Daily Grind
Relapse Records Founder Matt Jacobson Has Carved a Living out of Death Metal and Beyond
"In high school I was a nerd who liked metal," says Jacobson by phone from Relapse's Upper Darby, Pa., base. He's 30 now, but still wears death-metal T-shirts and listens to crunching guitars while the office crunches numbers. "I had a jean jacket and a Walkman all the time, so people lumped me in with the stoners--or 'dirtheads,' as they called them in my high school--but I was too geeky to fit in with them and too weird to fit in with the geeks."
Jacobson found his solace in what to many--despite the arena appeal of bands such as Mötley Crüe and Iron Maiden--was then and still is considered "outsider" music. Iron Maiden lead to Metallica, Metallica to Slayer, Slayer to Celtic Frost, and from there the hardcore, thrash, death, grind, black, and doom metal undergrounds.
If anyone was confused as to the intensity of the music--matched only by the intensity of fans like Jacobson--band names of the era were vivid illustration: In the only issue of Jacobson's Horrendified zine, circa 1989, bands including Carcass, Dead Horse, and Deceased were profiled.

* PROBLEM TO SOLVE *
Decide whether each statement agrees with the article about Matt Jacobson, answering yes or no and quoting the words from the article that settle it.
1. Jacobson was 30 when he spoke by phone.
2. Jacobson's Horrendified zine ran for several issues.
3. In high school, Jacobson fit in well with the stoners.

* DATA BLOCK *
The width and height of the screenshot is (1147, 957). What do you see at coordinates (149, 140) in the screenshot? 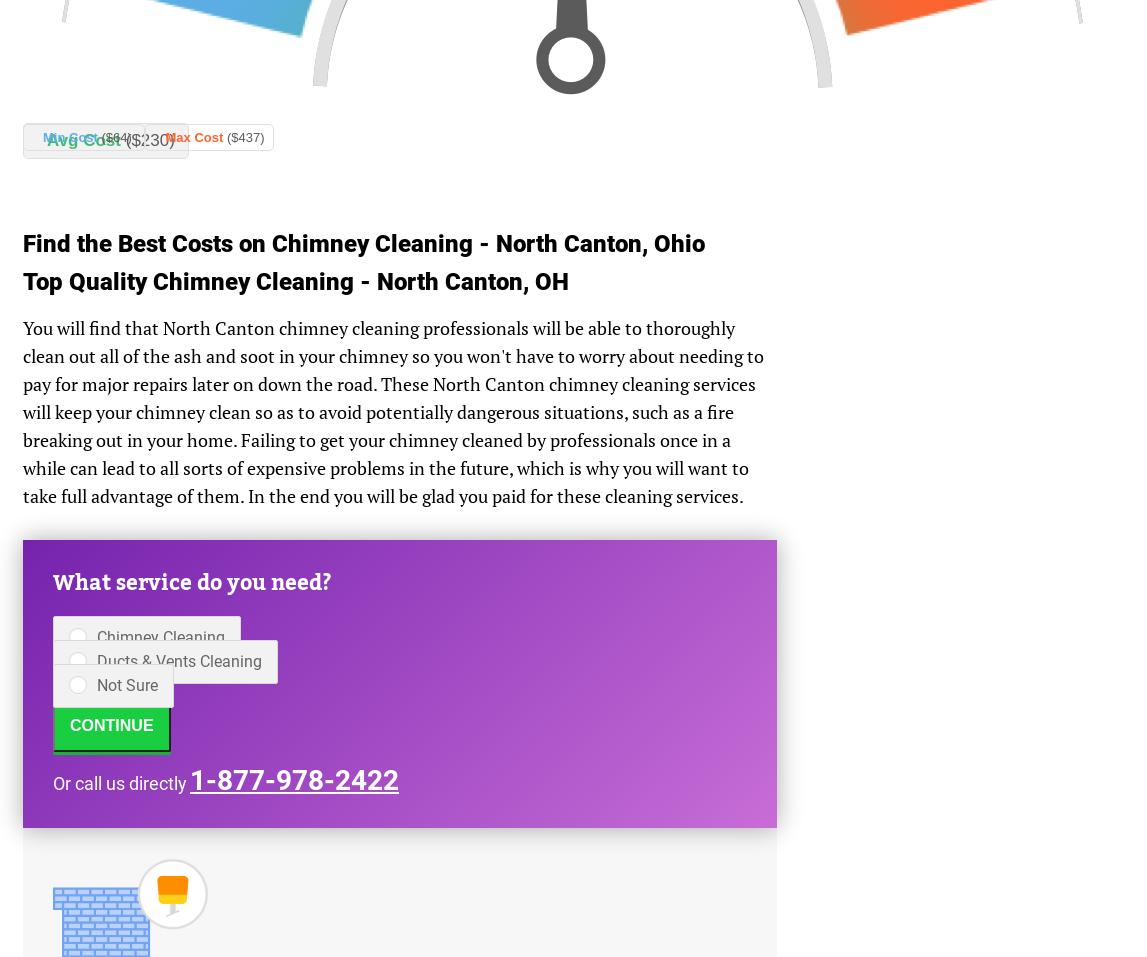
I see `'($230)'` at bounding box center [149, 140].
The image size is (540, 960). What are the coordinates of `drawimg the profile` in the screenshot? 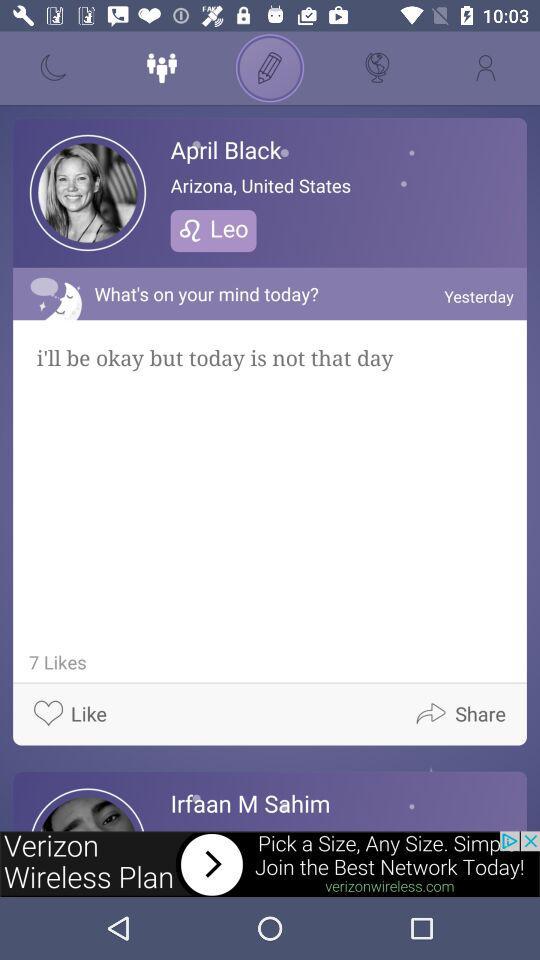 It's located at (270, 68).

* ANSWER TO THE TASK *
1. Yes: "He's 30 now"
2. No: "In the only issue of Jacobson's Horrendified zine"
3. No: "but I was too geeky to fit in with them"